### DOCUMENT EXTRACT
------

To this divine and immense holiness, as it were to a most sacred deity, we owe the highest reverence, worship, and adoration through sacrifices, prayers, oblations, vows, etc.; likewise the highest gratitude, love, and obedience, because He has freed us sinners from sin and made us partakers of His holiness through Christ; furthermore the highest imitation: for God wills that we imitate not His omnipotence, omniscience, magnificence, etc., but His goodness and holiness. For this makes us just, holy, pleasing to God, indeed sons and heirs of God. Hence He Himself decrees Lev. XI: "You shall be holy, because I am holy." And Christ Matt. V, 48: "Be therefore perfect, as also your heavenly Father is perfect." And the Apostle, Heb. XII, 14: "Follow peace with all men, and holiness, without which no man shall see God." Wherefore although the world is as it were a kind of temple of divinity sanctified by His presence, that we may behold Him everywhere present, creating, sustaining, providing for, and adorning all things, that we may everywhere venerate, praise, and celebrate Him, and always think of ourselves as dwelling in His presence as in some sacred temple: yet properly and with greater reason the temple of God is the holy soul, according to that of the Apostle: "For you are the temple of the living God, as God says: I will dwell in them, and walk among them, and I will be their God, and they shall be My people," II Cor. VI, 16.

Wherefore we must often withdraw into the depth of the soul, and there, with all other thought and care set aside, holily worship and venerate God present and indwelling through grace, according to our measure. For the holiness of the soul is faith, hope, charity, religion, prayer, patience in adversity, continence, and the other virtues. Whence St. Gregory, book VI, on chapter XVI, book I of Kings: "Sanctification, he says, of the body is chastity; sanctification of the mind is charity and humility." To this the golden saying of St. Basil invites and stirs us, in his homily On the Holy Spirit: "God, he says, is every one of the Saints. For it was said to them by God: I have said: You are gods, and all sons of the Most High; and: The God of gods (namely of the saints) has spoken, and the God of gods (namely of the saints) shall be seen in Sion. But it is necessary that He be a divine spirit, and from God, who is to the gods the cause of divinity." And St. Bernard, epistle 23 to Atto: "God, he says, although He is wonderful in His majesty, deigns even to appear glorious in His Saints, lest He alone should have the glory." The same in sermon 25 among the lesser ones: "There are three things, he says, which make a man holy: a sober diet, a just act, a pious sense, etc. There are three things which make the death of the Saints precious: rest from labor, joy in newness, security of eternity." Finally, for this end the Holy of Holies, Christ the Lord, came into the world, that "we may serve Him in holiness and justice before Him, all our days," Luke I, 75. It is therefore our task by a holy life to sanctify the divine holiness, and to exhort and lead all to the same holiness, and so to propagate and celebrate among all throughout the whole world the most holy name and glory of God. This is the true and consummate holiness.

------

### SOURCE MATERIAL

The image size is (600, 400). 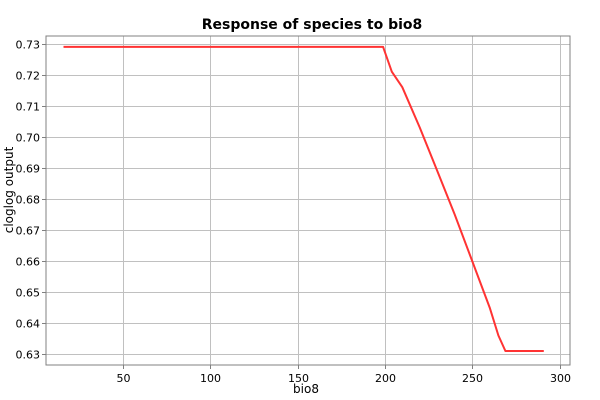 I want to click on y-tick-label: 0.71, so click(x=28, y=108). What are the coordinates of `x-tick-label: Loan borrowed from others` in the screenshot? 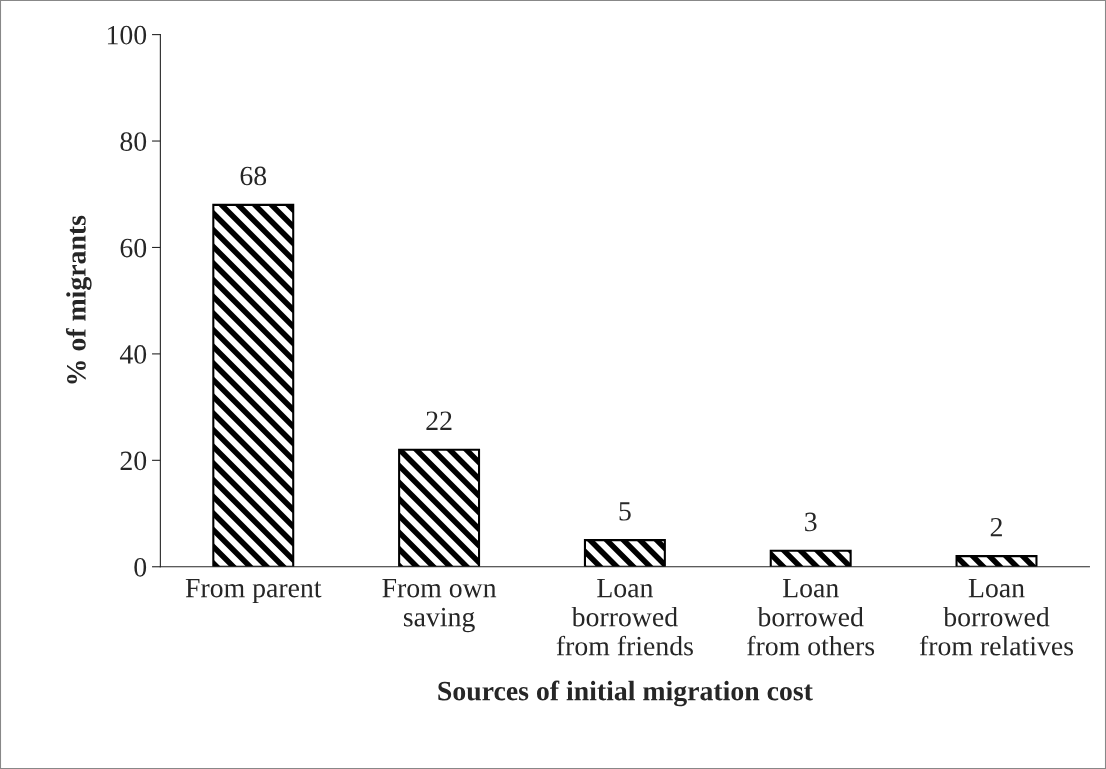 It's located at (811, 617). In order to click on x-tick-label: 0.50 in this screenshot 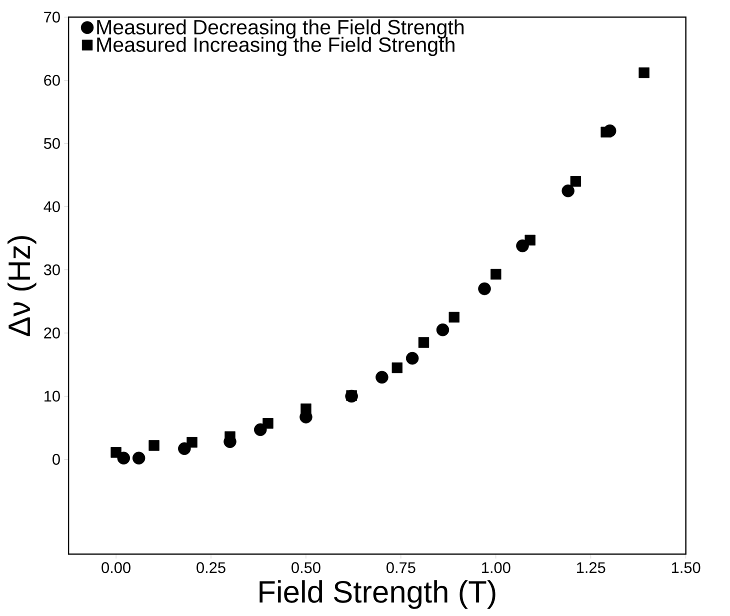, I will do `click(306, 568)`.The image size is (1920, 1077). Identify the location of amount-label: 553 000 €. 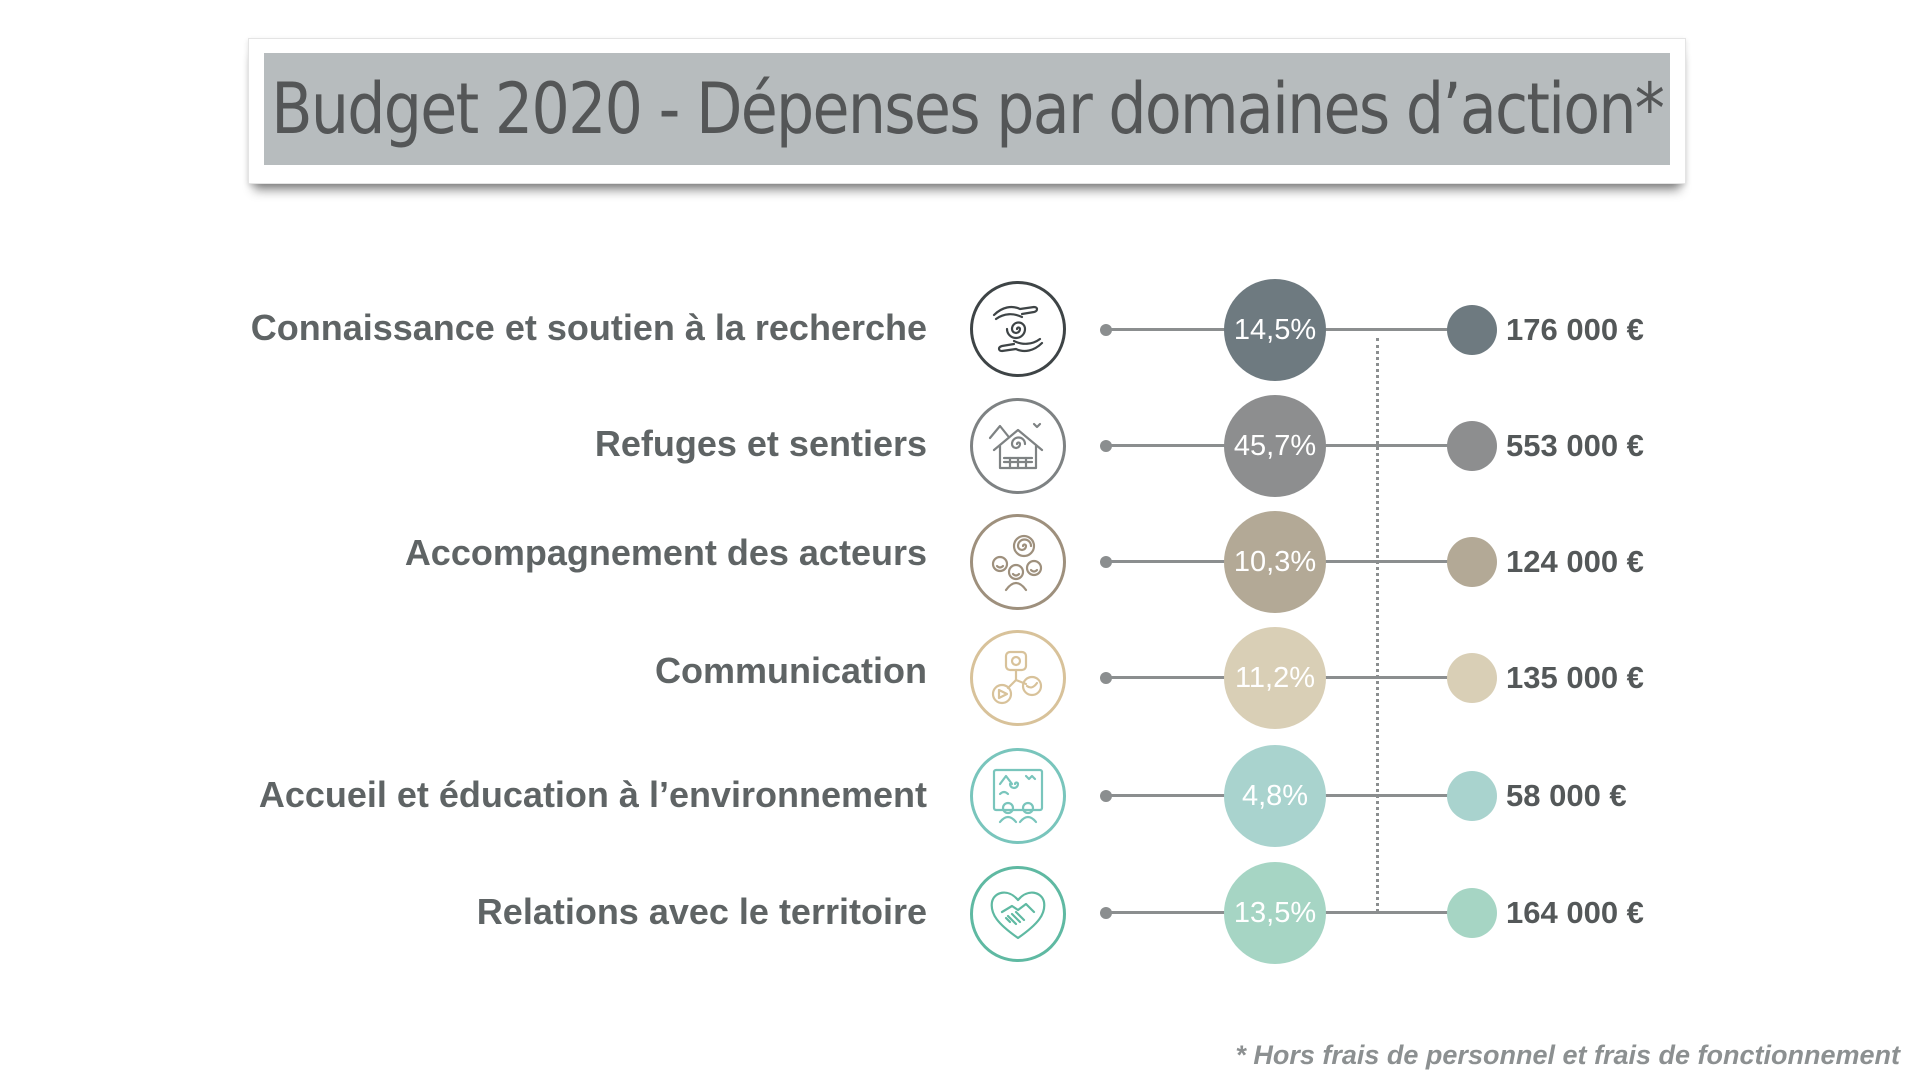
(1575, 446). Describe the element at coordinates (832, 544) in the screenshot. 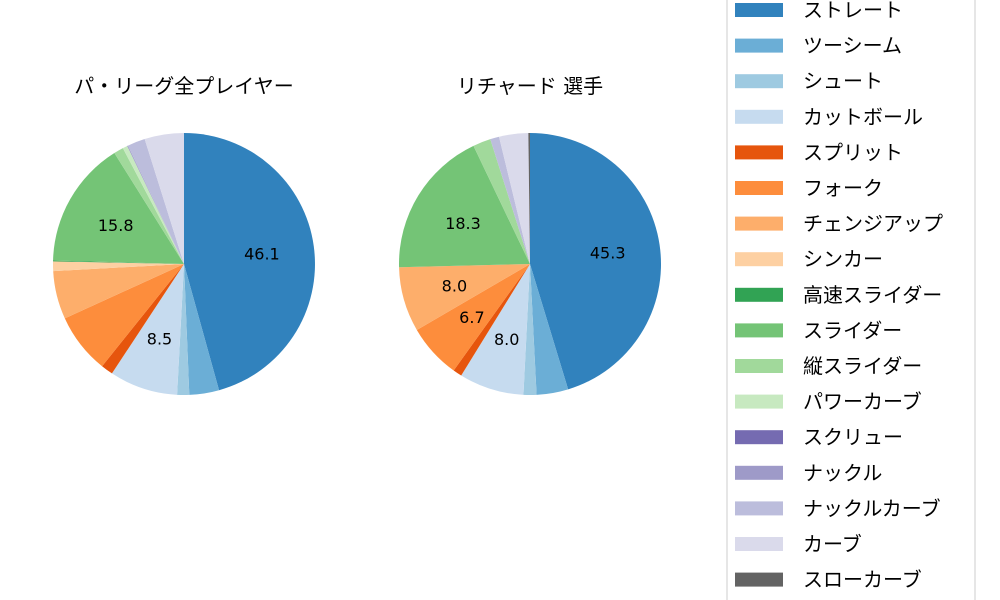

I see `legend-label: カーブ` at that location.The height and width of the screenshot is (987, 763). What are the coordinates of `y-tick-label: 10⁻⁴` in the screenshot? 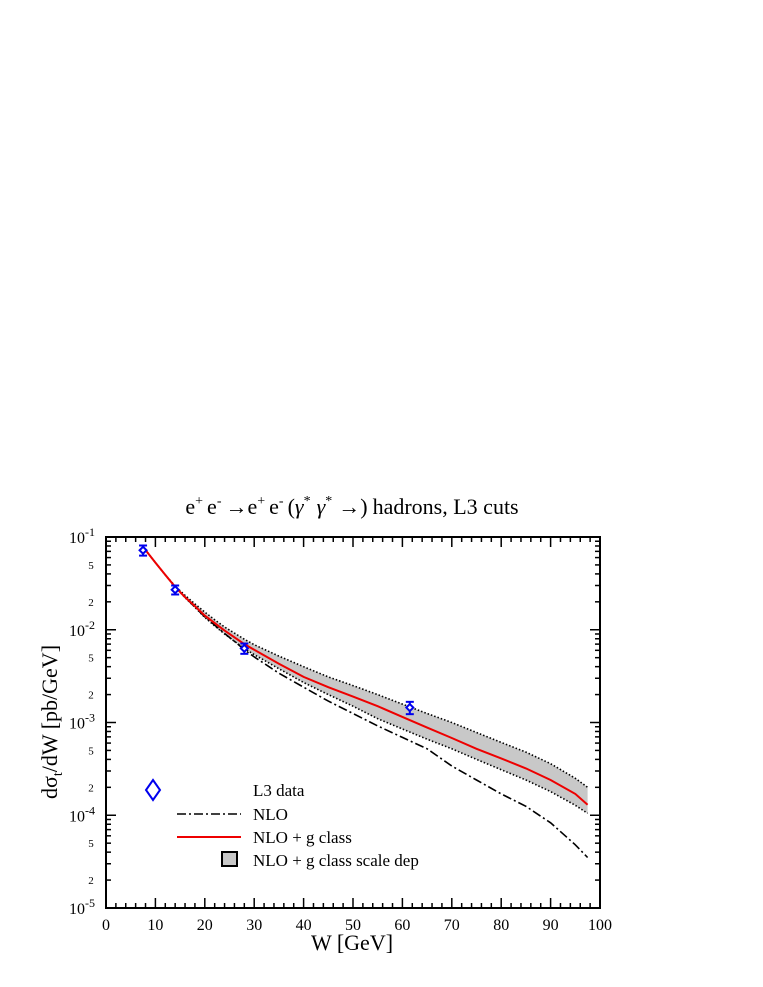 It's located at (82, 814).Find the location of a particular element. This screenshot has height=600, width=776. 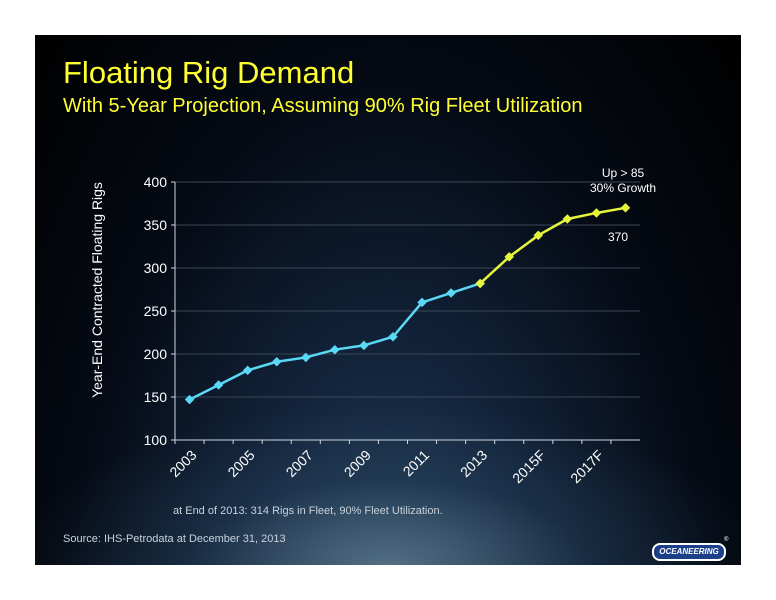

data-point-historical-2007 is located at coordinates (306, 358).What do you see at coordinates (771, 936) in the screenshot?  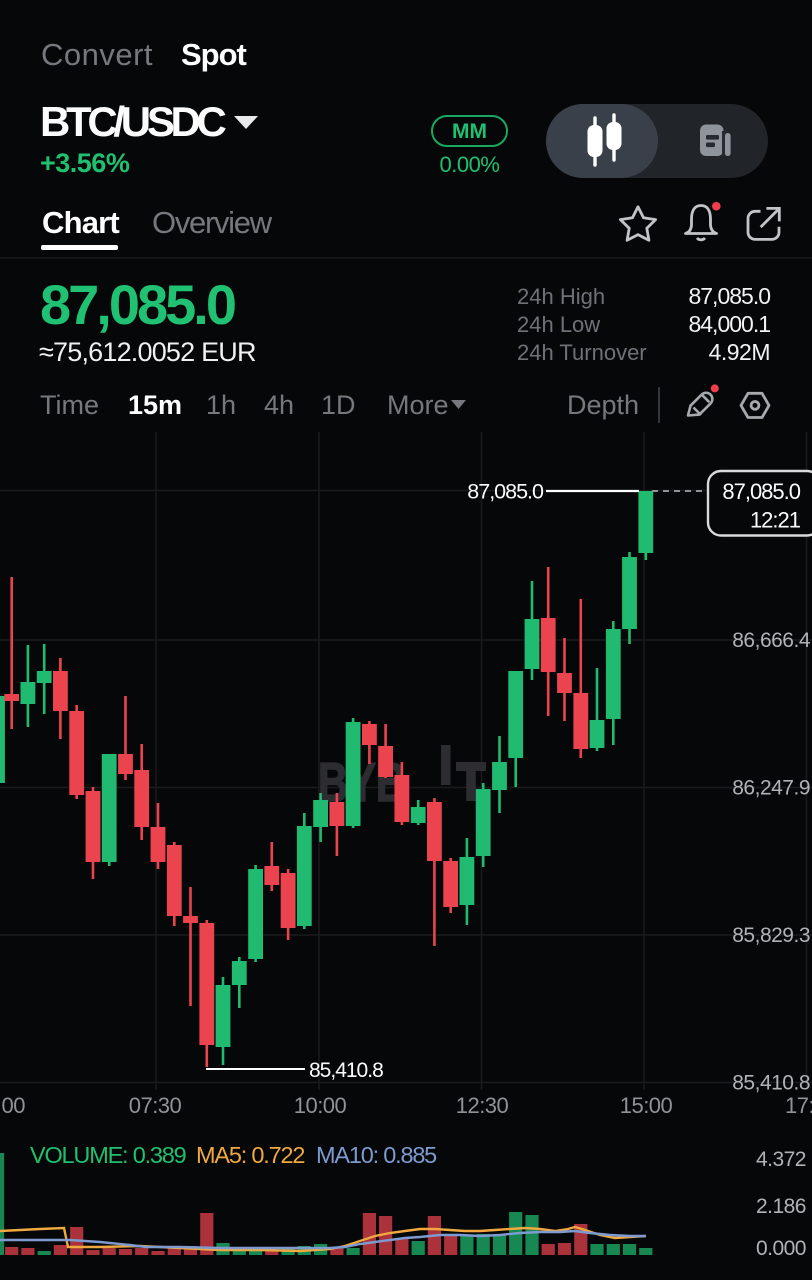 I see `svg-text: 85,829.3` at bounding box center [771, 936].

------

### WORK TO COMPLETE
Continue the passage on divine holiness from the point where it ends.

### SOLVED EXERCISE
Symbolically, the Trisagion contains not only the mystery of the Most Holy Trinity, but the whole Apostles' Creed and the whole Evangelical doctrine. For when the Seraphim acclaim to the eternal Father, "Holy," they signify that the holiness of the Father is shown in the creation of the world; when they acclaim "Holy" to the Son, they signify His holiness in the redemption of the world; when they acclaim "Holy" to the Holy Spirit, they signify that He is the sanctifier and beatifier of the Church, because in these three works, of creation, redemption, and sanctification (to which are referred the twelve articles of the Creed and the whole Gospel) appears the threefold holiness of the three persons; and because in these the omnipotence of God and His universal dominion appears, hence is added by the living creatures: "Lord God Almighty." So Alcazar. In the Lauretan and Spanish copies ἅγιος, that is holy, is repeated nine times, perhaps to signify that to each of the three persons "holy;" is acclaimed thrice; for each is thrice holy, that is, most holy, as also thrice blessed, that is most blessed, so that it may be signified that the Most Holy Trinity is acclaimed all-holy by the nine, that is by all the choirs of Angels. But the true reading is that "holy" should only be read three times, as it is read in Isaiah vi.

WHO WAS, AND WHO IS, AND WHO IS TO COME. — See what is said on chapter 1, verse 4; here however the order is changed somewhat, for in chapter 1 he places first "who is": for he says: "Who is, who was, and who is to come." Alcazar gives the reason for the transposition: In chapter 1, he says, by this triple name is noted God's providence concerning the Church, as if to say: Now indeed He "is" the Redeemer, who once "was" the promiser and figurer, and at last "is to come" that He may fully perfect His work. But here it is treated of the mystery and doxology of the Most Holy Trinity: hence it was fitting to begin with "who was," who is the Father; for He is the Ancient of Days, who was before the world, and before all ages. Again the order of those three works, which are attributed to the three persons, is this: creation, redemption, and perfect sanctification. "Who was" refers to creation; "who is," to redemption, "and who is to come," to the sanctification of the Church, or rather to its beatification and glorification, as I said on chapter 1.


Verses 9-10: The Elders Fell Down and Cast Their Crowns Before the Throne

9. AND WHEN THOSE ANIMALS GAVE GLORY, AND HONOUR, AND BLESSING — by crying out: "Holy, holy, holy;" these therefore three, "glory, honour and blessing," are the same as the Trisagion, or the threefold "holy." For by repeating this to the Most Holy Trinity, they supremely glorified, honoured and blessed Him, that is, they praised and celebrated the holiness of God which He has in Himself.

To Him who liveth forever and ever — as if to say: Who not only lives in Himself, but also is the very uncreated and eternal life, and the cause of the life of all Angels, men and animals: of life, I say, both natural and supernatural through grace, and glorious and blessed. This is what is said in John 1, 4: "In Him was life, and the life was the light of men." And Psalm xxxv, 10: "With Thee is the fountain of life."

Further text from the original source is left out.